Vinyl record sales rising as 'old fashioned albums enjoy a renaissance'
Vinyl records and cassette tapes have enjoyed a resurgence in popularity, as more music fans ignore CDs and digital downloads, official sale figures suggest.
By Andrew Hough
Published: 7:30AM GMT 09 Mar 2010
Most vinyl records bought over the past 10 years were by DJs and dance music fans but recently more rock and country music albums have been sold.
Sales of old-fashioned albums rose by more than five per cent last year, figures from the Official UK Charts Company showed.
CD sales have fallen by a fifth over the same period, leading to some manufacturers threatening to halt their production.
Despite accounting for less than one per cent of music purchases, American sales of vinyl topped almost three million, an increase of a million records.
Music website Amazon.co.uk said it had more than 250,000 vinyl albums in stock to meet the growing demand.
Internet search engine Yahoo meanwhile, has reported a 210 per cent increase in searches of the phrase "blank cassette tapes" and a 110 per cent rise in users seeking “music cassette tapes”.
The new trend is believed to have originated from New York teenagers, leading to a boom in record player and turntable sales.
Most vinyl records bought over the past 10 years were by DJs and dance music fans, but recently more rock and country music albums have been sold.
Some of the most popular records include music from Florence and the Machine and The Courteeners and re-released Jimi Hendrix and The Red Hot Chili Pepper albums.
Music experts said that vinyl sales figures could be even higher because official British statistics do not include sales from smaller record shops and albums sold at concerts.
British sales of seven-inch records peaked in 1979, with 89 million copies sold, but as CDs became more popular they slumped to less than 180,000 in 2001. Last year sales rose to 223,000.
Some vintage blank tapes are reportedly selling for more than £20 on auction websites.
"Downloads are quick and easy but nothing beats the joy of holding a heavy piece of vinyl,” Steve Clancey, a Brixton rare records and vinyl dealer told The Sun.

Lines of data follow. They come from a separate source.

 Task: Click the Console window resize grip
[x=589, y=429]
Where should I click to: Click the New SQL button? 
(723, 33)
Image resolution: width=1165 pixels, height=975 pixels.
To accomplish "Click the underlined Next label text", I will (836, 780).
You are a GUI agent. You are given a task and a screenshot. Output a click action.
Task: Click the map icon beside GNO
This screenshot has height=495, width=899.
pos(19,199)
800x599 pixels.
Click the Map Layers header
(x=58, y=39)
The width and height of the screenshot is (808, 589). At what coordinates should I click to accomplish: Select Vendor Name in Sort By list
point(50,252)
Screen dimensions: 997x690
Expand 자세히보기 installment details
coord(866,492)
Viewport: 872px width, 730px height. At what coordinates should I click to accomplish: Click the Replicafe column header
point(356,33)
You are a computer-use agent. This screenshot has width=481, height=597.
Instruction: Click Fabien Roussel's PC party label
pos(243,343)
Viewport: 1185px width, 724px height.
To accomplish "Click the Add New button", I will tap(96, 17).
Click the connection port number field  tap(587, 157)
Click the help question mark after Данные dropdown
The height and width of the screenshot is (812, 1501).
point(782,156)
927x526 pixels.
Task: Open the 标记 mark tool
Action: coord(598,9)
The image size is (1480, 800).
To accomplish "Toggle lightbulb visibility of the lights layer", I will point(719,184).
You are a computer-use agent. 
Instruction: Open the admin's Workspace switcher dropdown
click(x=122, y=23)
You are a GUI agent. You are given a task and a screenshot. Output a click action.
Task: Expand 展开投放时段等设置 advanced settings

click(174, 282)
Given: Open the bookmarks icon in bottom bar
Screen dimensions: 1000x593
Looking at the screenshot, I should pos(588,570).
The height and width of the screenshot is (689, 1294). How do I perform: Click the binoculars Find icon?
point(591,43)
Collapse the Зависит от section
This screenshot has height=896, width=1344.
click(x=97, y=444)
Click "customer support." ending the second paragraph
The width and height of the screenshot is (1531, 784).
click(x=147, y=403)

"Vinyl sounds richer and there's something special about the cover art and sleeve notes which you cannot get with digital tunes."
Latest figures show that digital music sales accounted for more than a quarter of the music industry's global income in 2009 for the first time.
Almost 30 per cent of global music revenues were generated via digital downloads last year, generating a total of £2.6billion.